A l’entendre, on croirait entendre un joueur de rugby qui prépare son prochain match avec un œil sur le précédent, mais sans sauter les étapes de crainte de trébucher. Au même titre qu’un joueur, l’arbitre recherche sans cesse l’excellence.

« La compétition revient rapidement, tous les samedis. D’un match à l’autre on peut faire des erreurs », admet-il. « Là, j'ai repris après la Coupe du monde, après quatre mois et demi sans avoir pris le sifflet. Le premier match s'est plutôt bien passé, le second moins bien ; en termes de management, je n'étais pas satisfait.

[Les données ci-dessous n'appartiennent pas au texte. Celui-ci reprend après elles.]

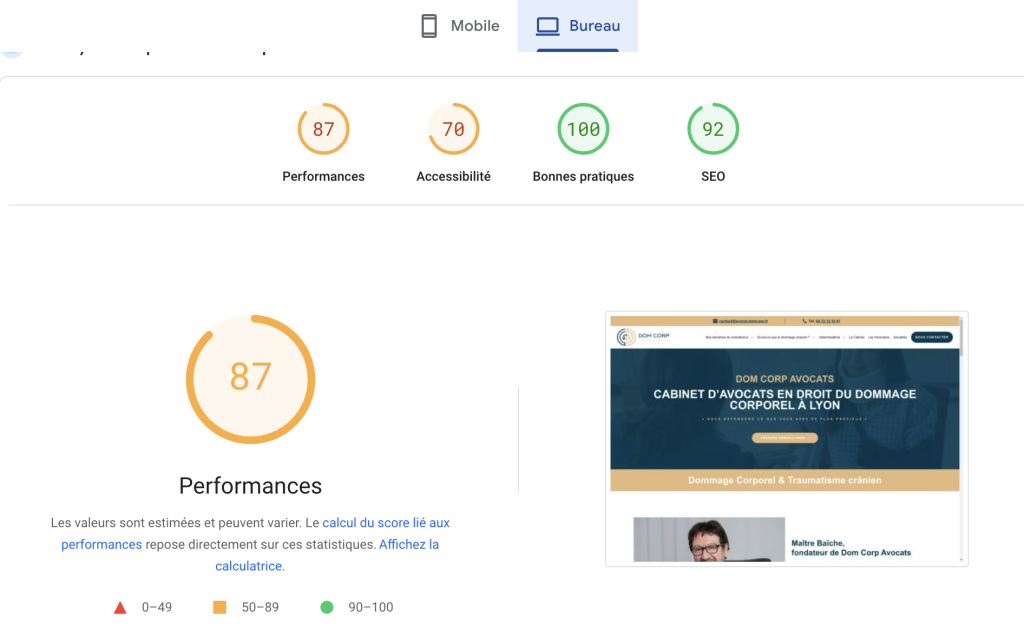Open the performance score calculation link
Screen dimensions: 1024x630
[385, 523]
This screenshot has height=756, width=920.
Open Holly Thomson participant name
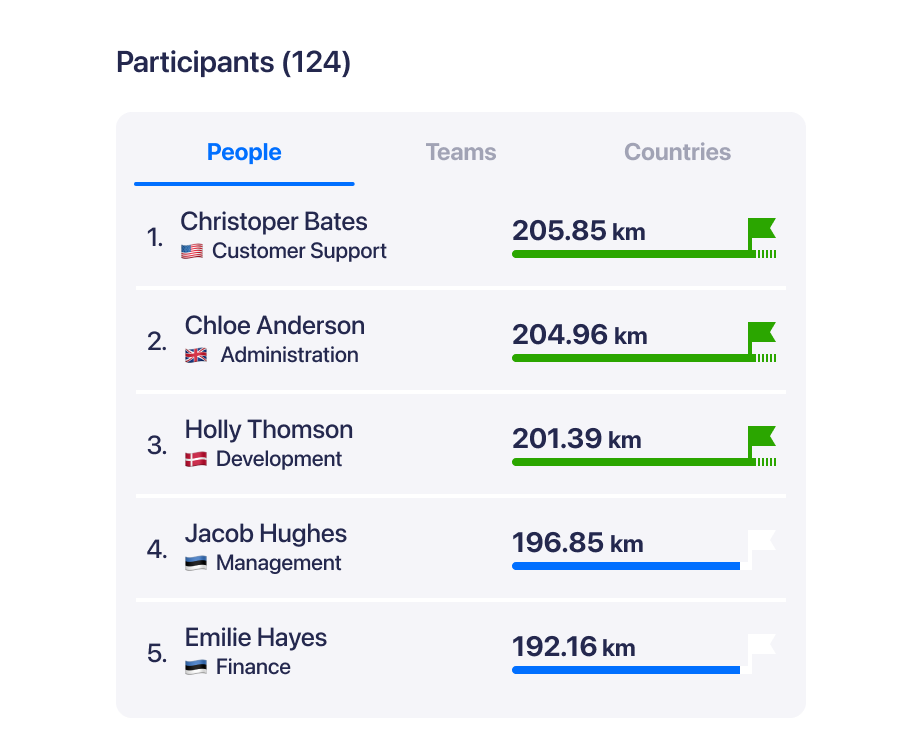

« Et en fait, on se dit qu’il faut s'y remettre, faut rebasculer, faut retravailler, faut reprendre les automatismes. Et c'est pour ça que si j'avais pensé par exemple tout de suite à la Coupe d'Europe, j'aurais fait fausse route et j'aurais loupé la marche suivante.

« En se concentrant d’un match à l’autre, il faut se servir des erreurs faites le week-end avant pour essayer de les gommer. Et c’est comme ça qu’on avance petit à petit et qui permet de renforcer l'expérience, la précision, la cohérence. »

« Montrer l’exemple »

Ce qui marque lorsque Pierre Brousset parle de son métier – il est à temps plein depuis 2018 à la fois pour la Fédération Française de rugby (FFR) et la Ligue Nationale du rugby (LNR) – c’est la passion de l’arbitrage qui émane de ses propos.

Plus que jamais, les arbitres sont de plus en plus scrutés, étudiés, voire malmenés, ce qui n’est pas sans poser de questions sur l’avenir. Pour Pierre, voilà une belle occasion de rassembler la communauté de rugby pour maintenir cette passion intacte.

« Je pense que tous les acteurs du rugby ont à préserver ce rôle-là et s’engager à maintenir ce respect qu'on a dans le rugby. Je pense que nous, côté arbitres, on a un rôle à jouer dans le sens où notre communication est importante, le fait d'accepter ou non les critiques. Et les acteurs, les joueurs, entraineurs ont également un rôle de maintien du respect envers l’arbitre, de non-critique des décisions pour montrer le bon exemple, tout simplement », affirme-t-il.